(Extracted information):

#####

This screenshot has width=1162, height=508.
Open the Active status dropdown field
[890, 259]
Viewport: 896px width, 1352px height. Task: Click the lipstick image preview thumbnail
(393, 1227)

#####

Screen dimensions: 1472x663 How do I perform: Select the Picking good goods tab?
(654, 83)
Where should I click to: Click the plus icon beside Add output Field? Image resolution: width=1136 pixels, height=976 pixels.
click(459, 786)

#####

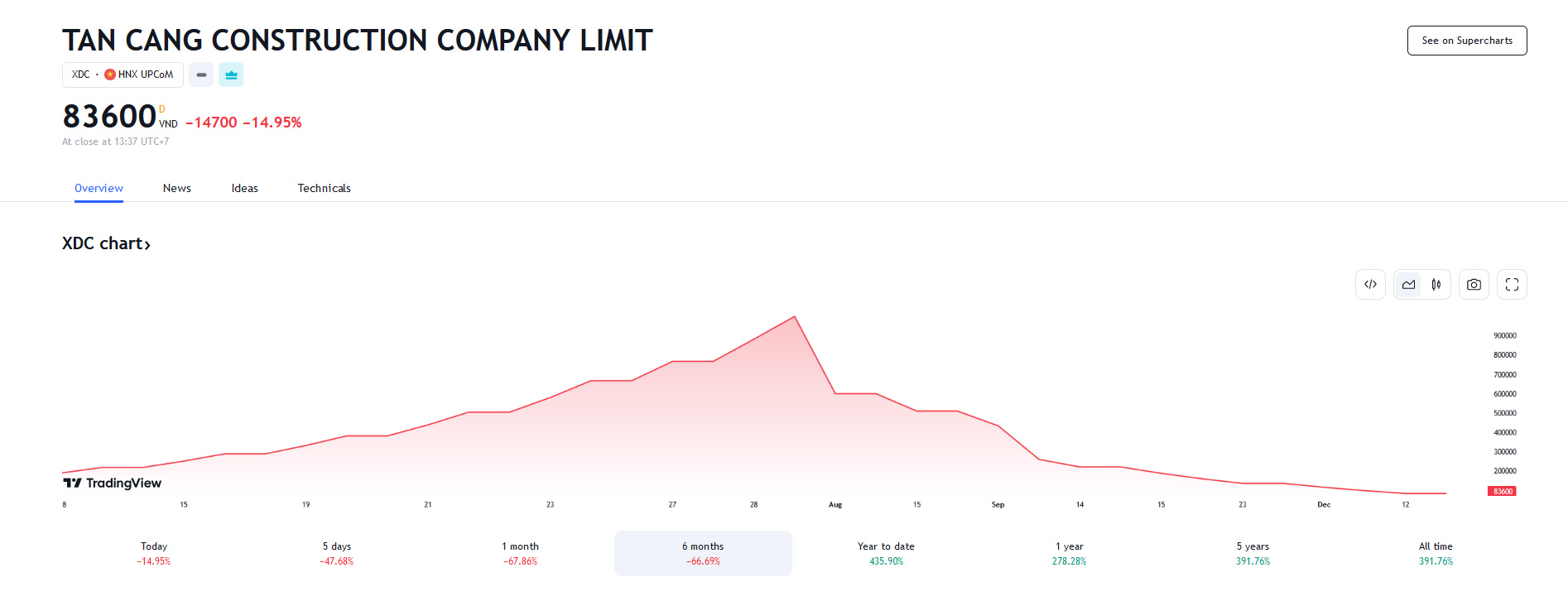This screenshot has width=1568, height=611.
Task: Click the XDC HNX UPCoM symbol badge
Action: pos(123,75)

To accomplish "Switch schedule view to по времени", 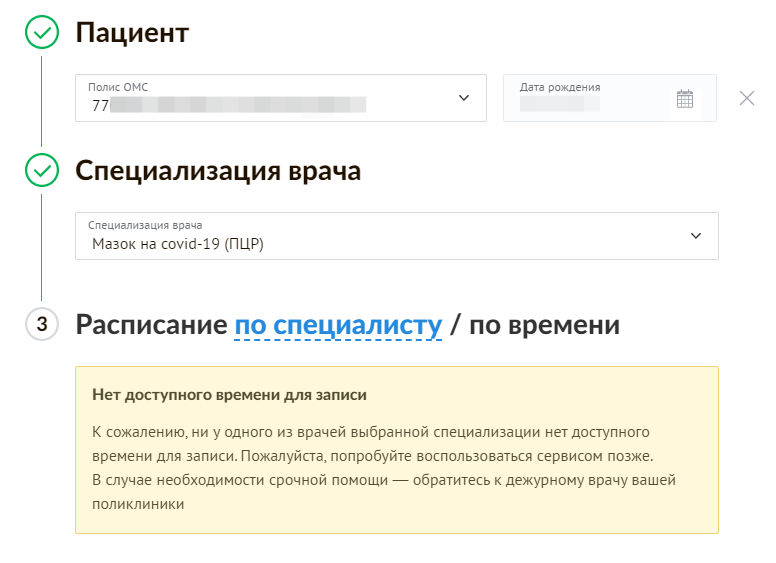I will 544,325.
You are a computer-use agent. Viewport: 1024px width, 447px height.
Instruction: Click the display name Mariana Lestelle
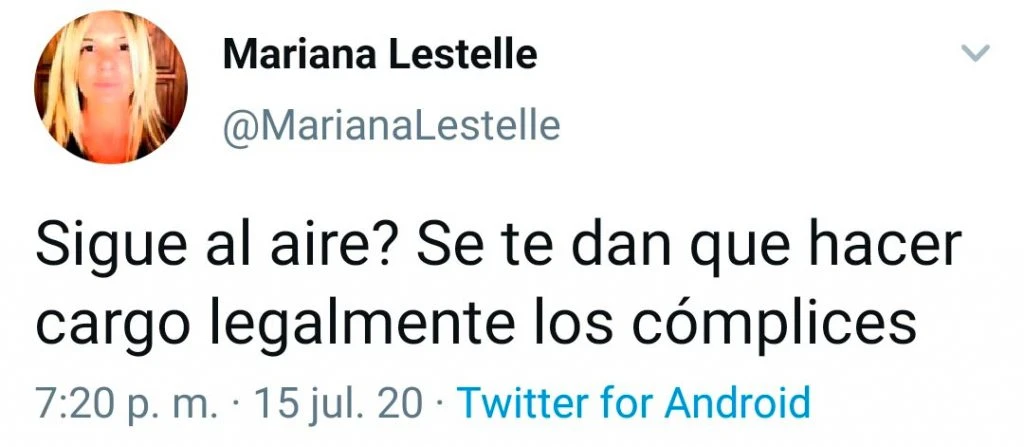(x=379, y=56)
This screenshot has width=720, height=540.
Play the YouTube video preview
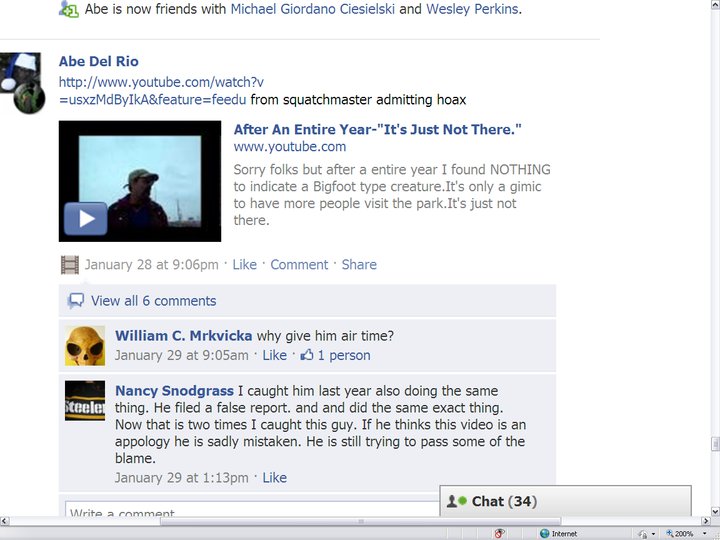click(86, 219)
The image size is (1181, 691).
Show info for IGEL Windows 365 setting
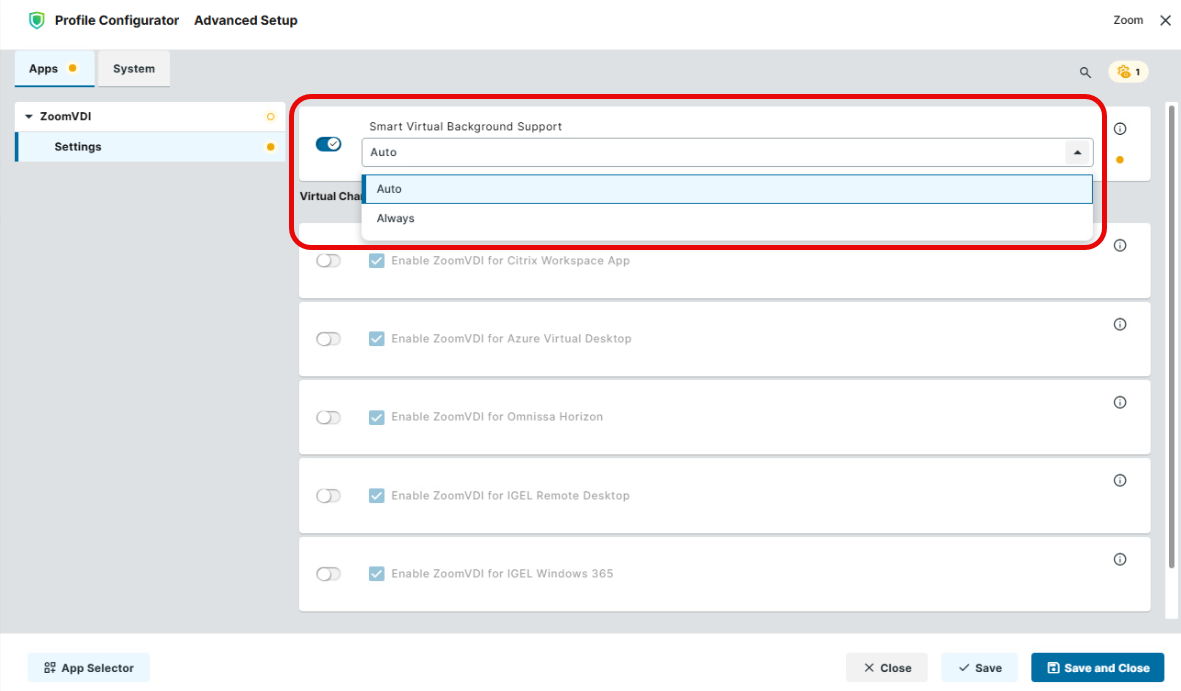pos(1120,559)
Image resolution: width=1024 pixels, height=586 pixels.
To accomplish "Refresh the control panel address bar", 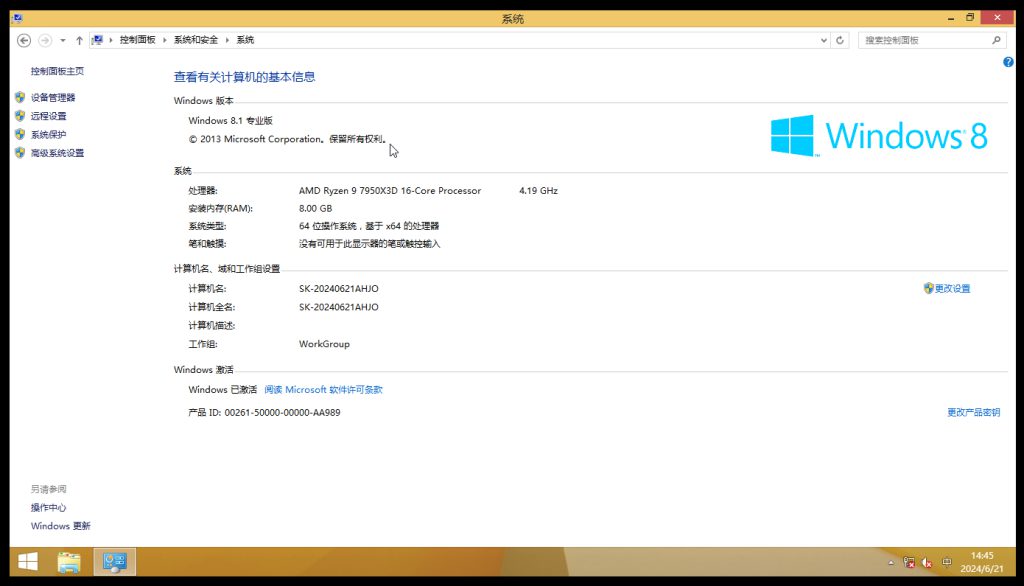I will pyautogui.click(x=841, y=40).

#####

(Problem):
The lines above from the line with "You are a computer-use" through the line with "The image size is (1181, 691)." are to be given again word for word, with no pictures among them.

(Your response):
You are a computer-use agent. Viewport: 1024px width, 447px height.
Instruction: Click the display name Mariana Lestelle
(x=379, y=56)
This screenshot has width=720, height=540.
Play the YouTube video preview
click(86, 219)
The image size is (1181, 691).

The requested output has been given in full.